**WORK ITEM**
In the data below, repeat the line containing "Task: Select the mousedown" and every following line exactly, up to and including the last line. Exclude pictures.

**RECORDS SUPPLIED**
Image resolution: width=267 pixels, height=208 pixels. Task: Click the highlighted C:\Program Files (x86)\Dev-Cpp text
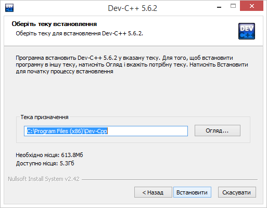click(67, 131)
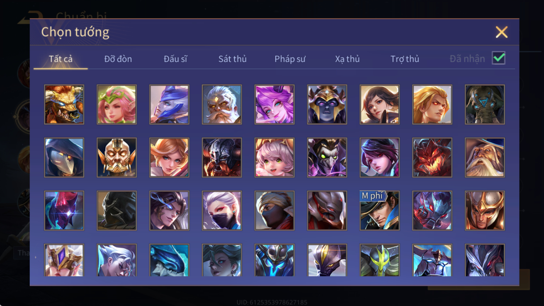This screenshot has width=544, height=306.
Task: Select the wizard with long beard and hat
Action: click(x=485, y=157)
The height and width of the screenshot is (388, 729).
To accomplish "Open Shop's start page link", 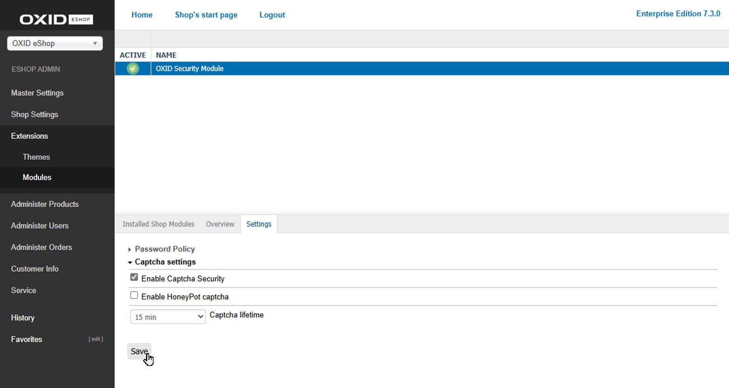I will pos(206,15).
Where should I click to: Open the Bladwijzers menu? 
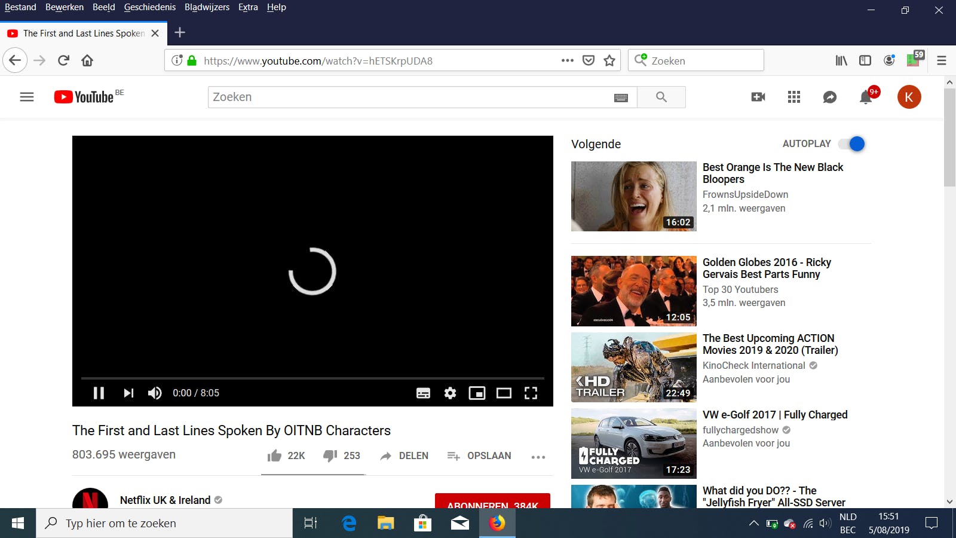tap(207, 7)
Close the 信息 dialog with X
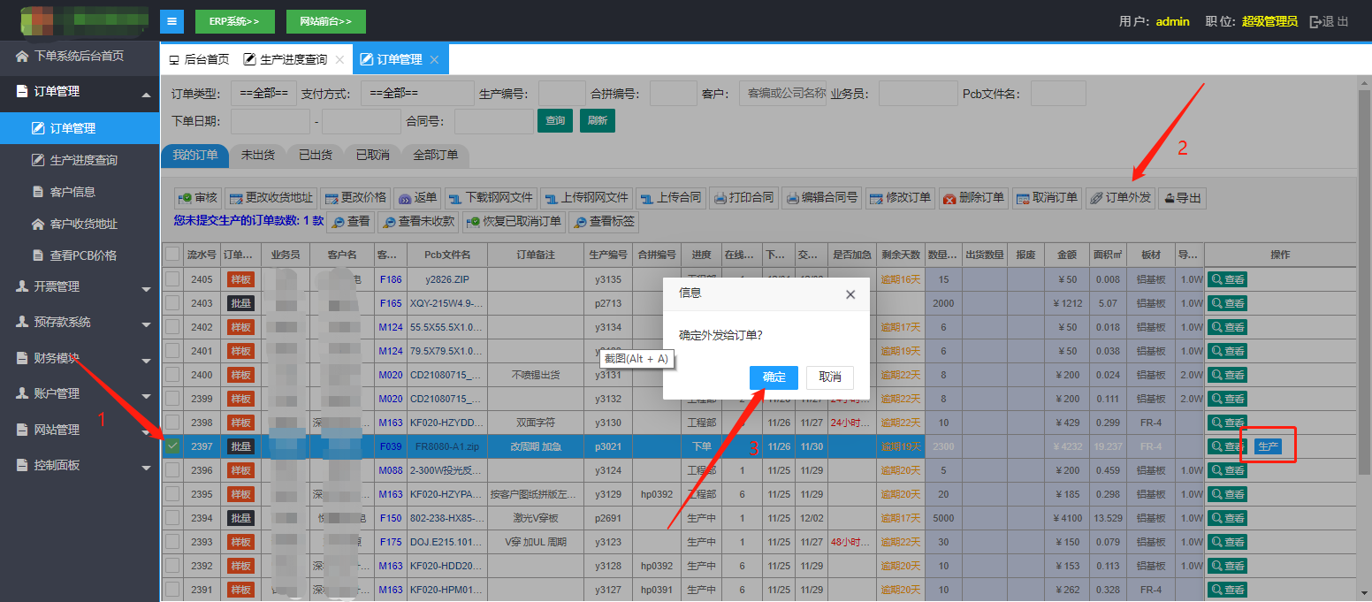 (850, 294)
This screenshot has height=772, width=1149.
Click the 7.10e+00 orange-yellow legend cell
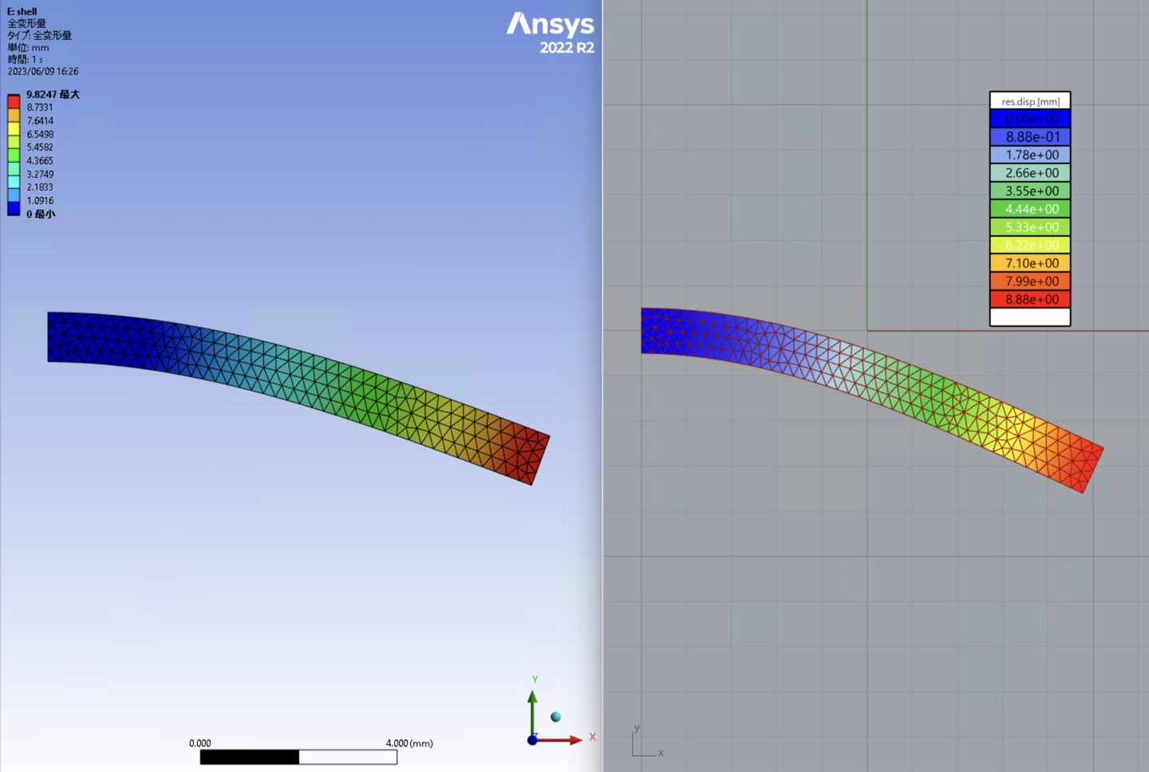[1030, 263]
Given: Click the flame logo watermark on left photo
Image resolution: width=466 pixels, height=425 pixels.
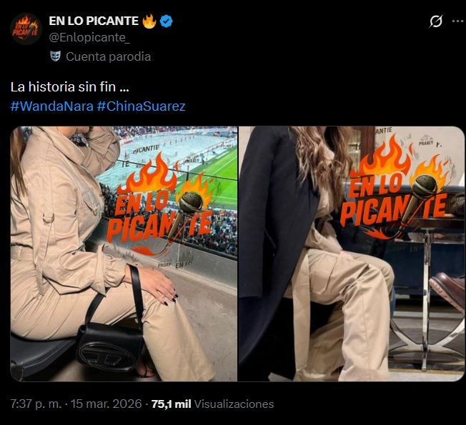Looking at the screenshot, I should [163, 205].
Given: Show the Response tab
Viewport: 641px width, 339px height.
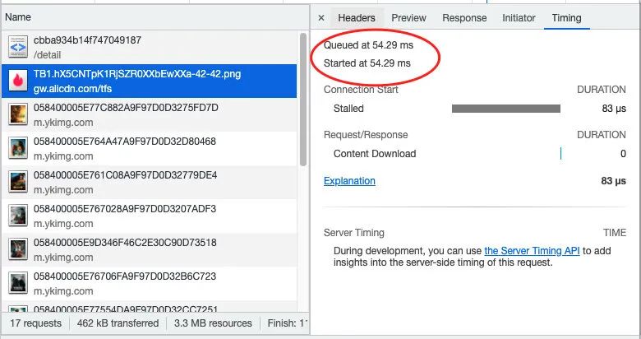Looking at the screenshot, I should [x=464, y=18].
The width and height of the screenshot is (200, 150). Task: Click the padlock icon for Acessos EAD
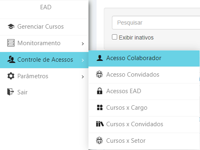pos(99,91)
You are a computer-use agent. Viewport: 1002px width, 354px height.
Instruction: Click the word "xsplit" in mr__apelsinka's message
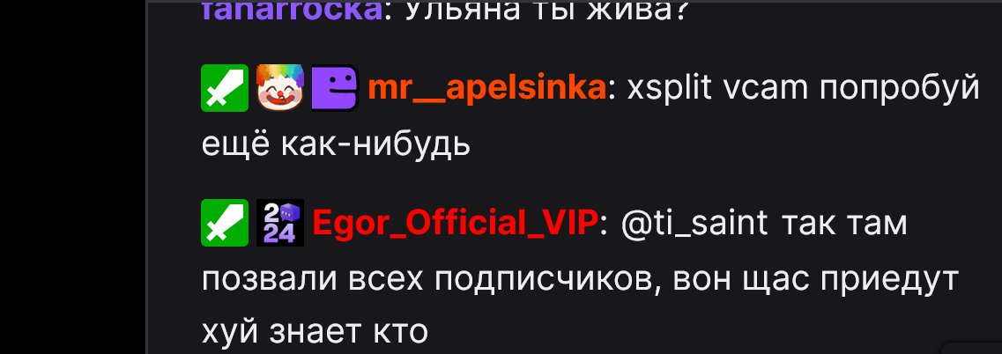tap(669, 90)
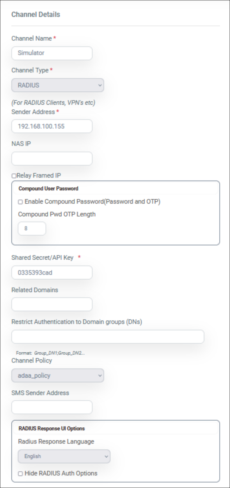Click the English language dropdown chevron
Image resolution: width=230 pixels, height=488 pixels.
106,456
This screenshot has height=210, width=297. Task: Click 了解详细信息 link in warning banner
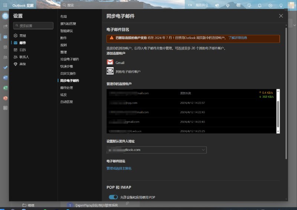click(x=238, y=38)
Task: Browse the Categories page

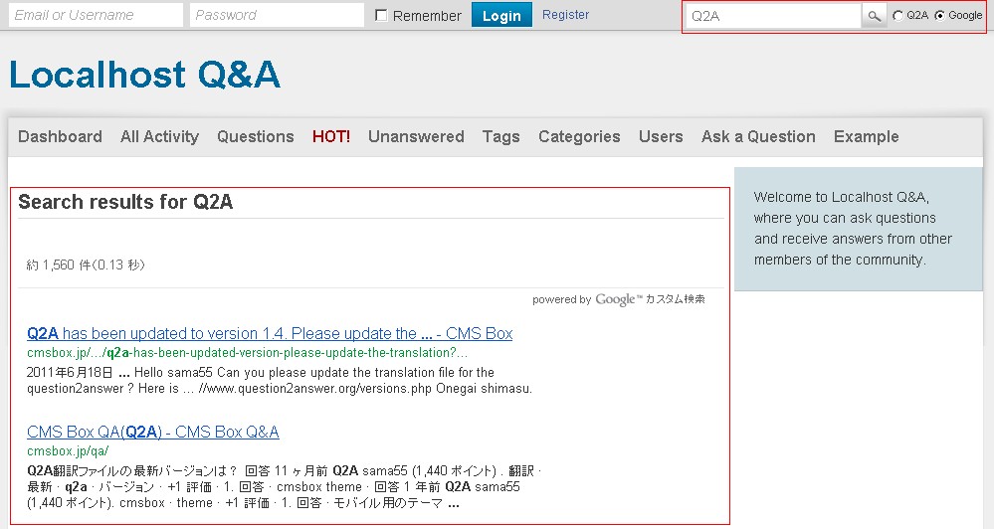Action: (579, 137)
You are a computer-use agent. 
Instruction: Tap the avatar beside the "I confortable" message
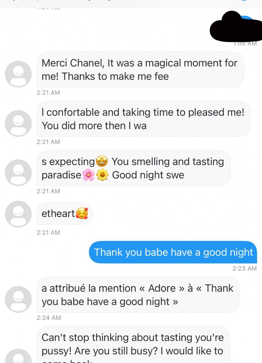click(18, 123)
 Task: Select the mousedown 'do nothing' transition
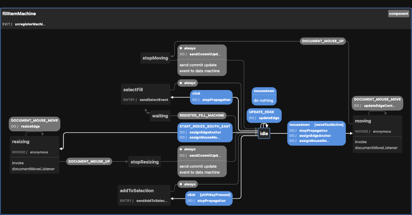[x=264, y=96]
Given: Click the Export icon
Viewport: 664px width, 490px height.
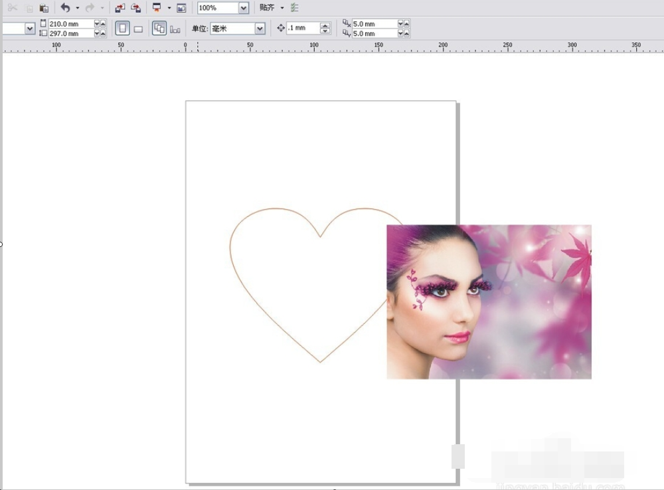Looking at the screenshot, I should click(135, 7).
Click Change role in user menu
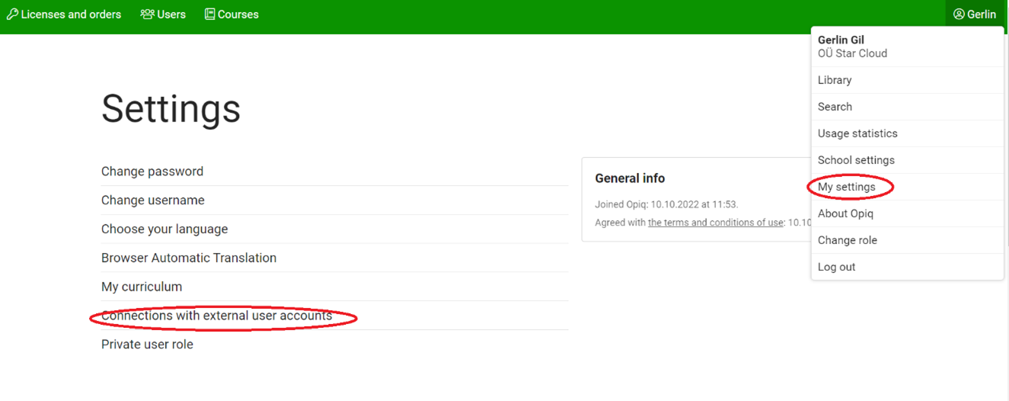 click(x=848, y=240)
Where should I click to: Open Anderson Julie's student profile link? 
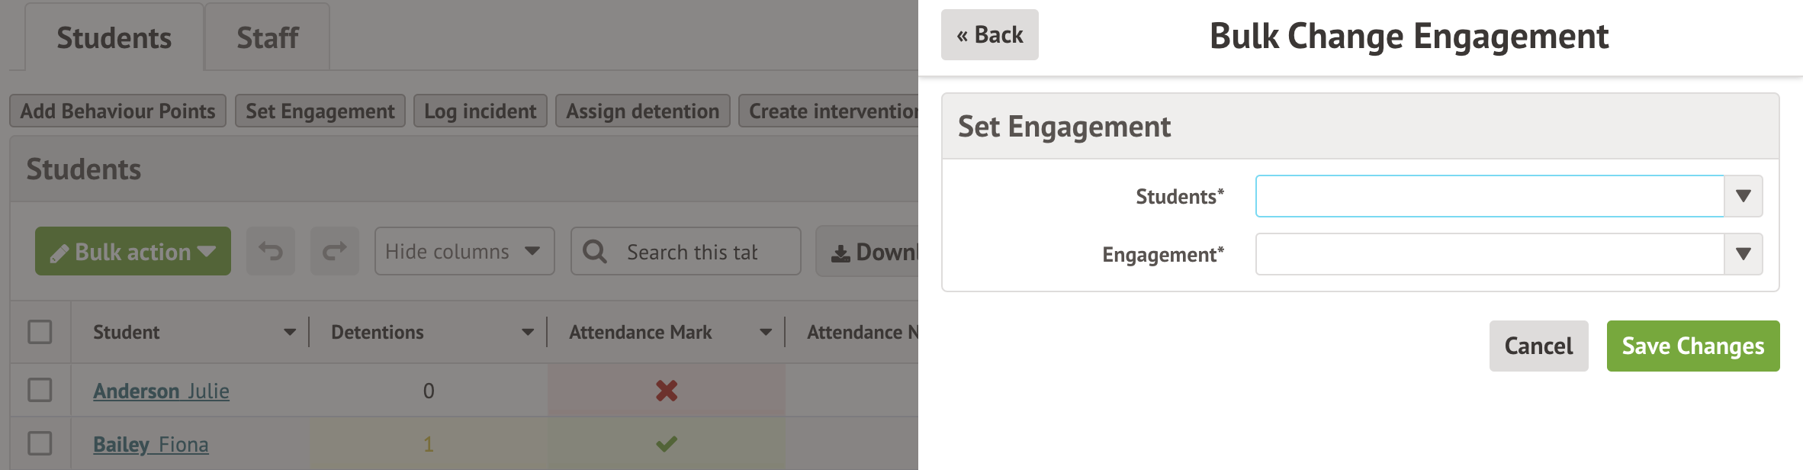click(x=161, y=391)
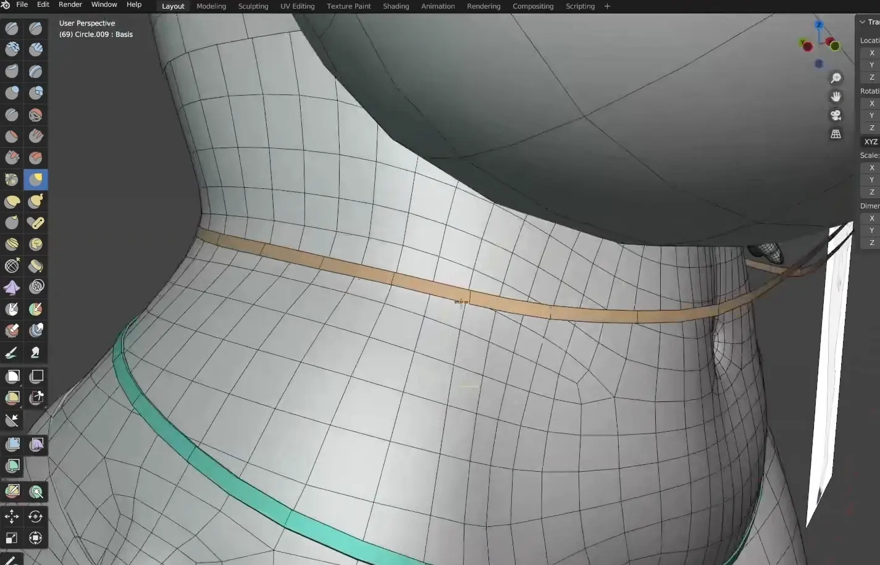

**WORKED SOLUTION**
 Task: Select the mousedown 'do nothing' transition
[x=264, y=96]
Given: Click the Export icon
Viewport: 664px width, 490px height.
Looking at the screenshot, I should click(135, 7).
Click Change role in user menu
 click(x=848, y=240)
Where should I click to: Open Anderson Julie's student profile link? 
click(x=161, y=391)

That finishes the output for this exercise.